Jeff: Yeah. You know, you always hear the story about eating the elephant, right? How do you eat the elephant, right? You eat it one bite at a time. I have never been a fan of the whole analogy. The same thing with the gravestone. You have a birth year and you have a death year. You have the little mark in the middle on your gravestone. That’s your dash and what you do in that dash is what makes the difference in your whole life.

I don’t really want to focus on an elephant and I don’t want to focus on the gravestone. Those don’t really motivate me too much. Talk to me about a plate of spaghetti. I will eat that all day long. I don’t want to eat an elephant. I will eat a noodle. I will eat several noodles. I will eat them up and I will tell you how to eat that plate of spaghetti like nobody’s business. I don’t know what an elephant would taste like. I couldn’t even begin to tell you. I will tell you how much with a freaking plate of spaghetti and some garlic bread real fast, right?

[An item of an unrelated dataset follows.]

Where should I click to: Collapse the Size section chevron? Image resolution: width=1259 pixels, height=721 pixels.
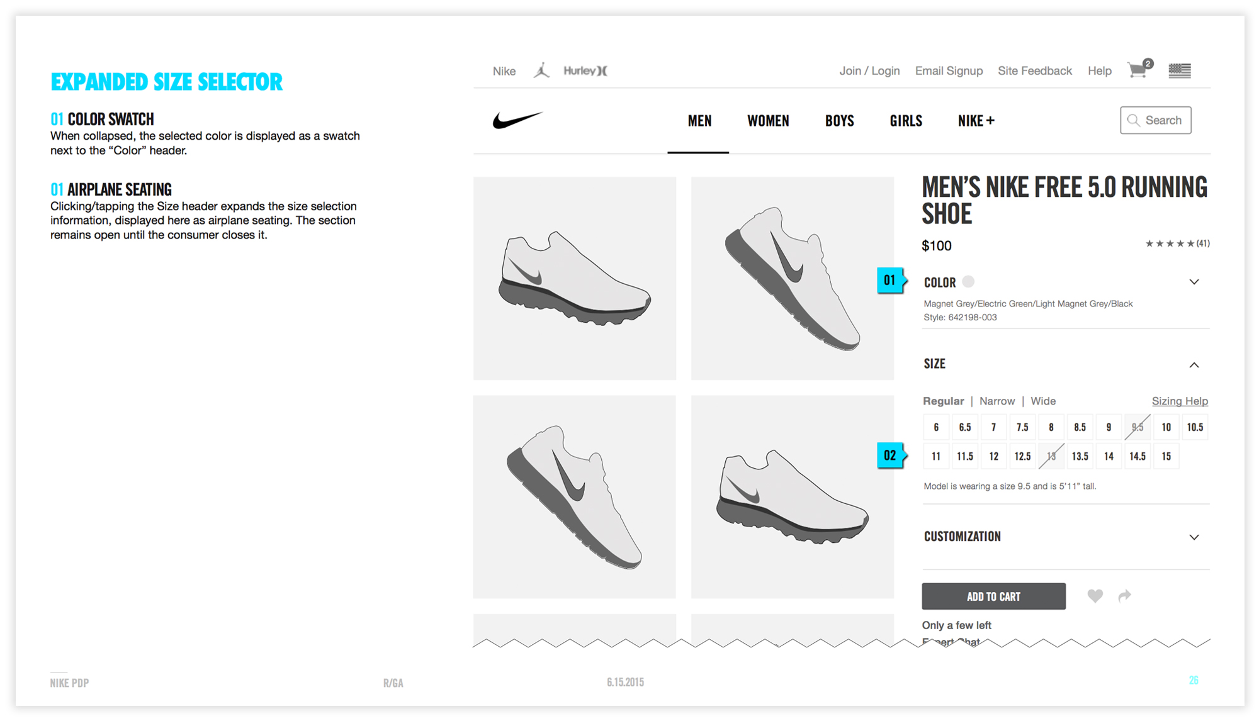1194,365
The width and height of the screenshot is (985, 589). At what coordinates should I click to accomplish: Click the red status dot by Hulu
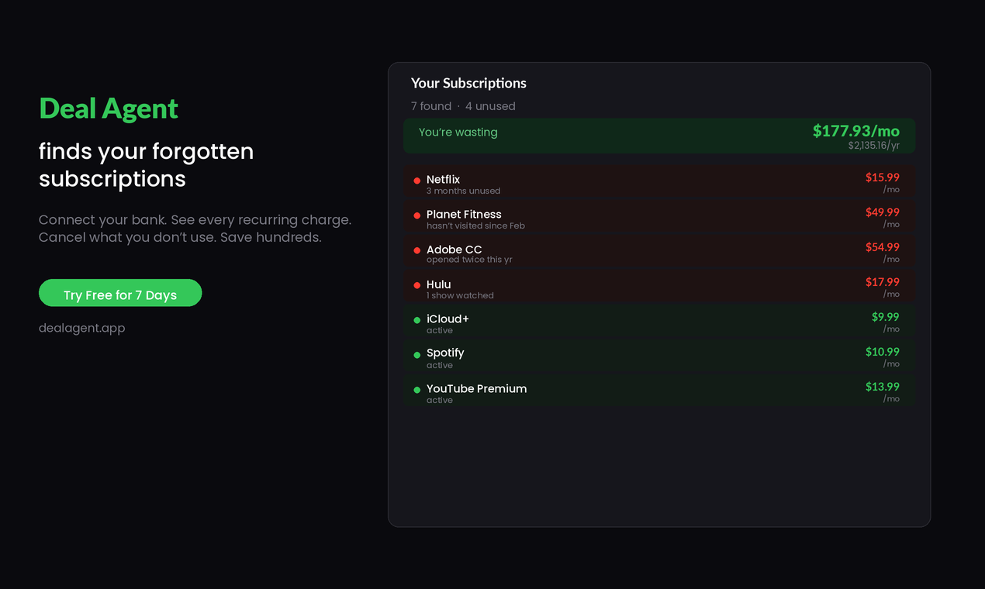(x=417, y=285)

Regarding the dash, everybody has that dash on their gravestone. But you have the exact same dash during your day. You wake up at a certain time and you go to bed at a certain time. When you wake up and you go to bed, 8:00 AM, 11:00 PM, whatever it is, you have that little space right between there. That’s your dash. You have to take that dash each and every day and make some of that dash each day. Not the whole lifetime because that’s a big old plate of spaghetti. You need to get that dash each day. Maximize that dash each day, whatever you can do that day, and that will build the next day, the next day, the next day.

If you keep doing that, then that’s what’s going to make you the best. Build your dash daily, not just your life.

Kody: Well, you certainly practice what you preach, my friend. It’s really cool to watch an entrepreneur with your kind of energy doing the things that you’re doing. Thank you so much for being on the show with us.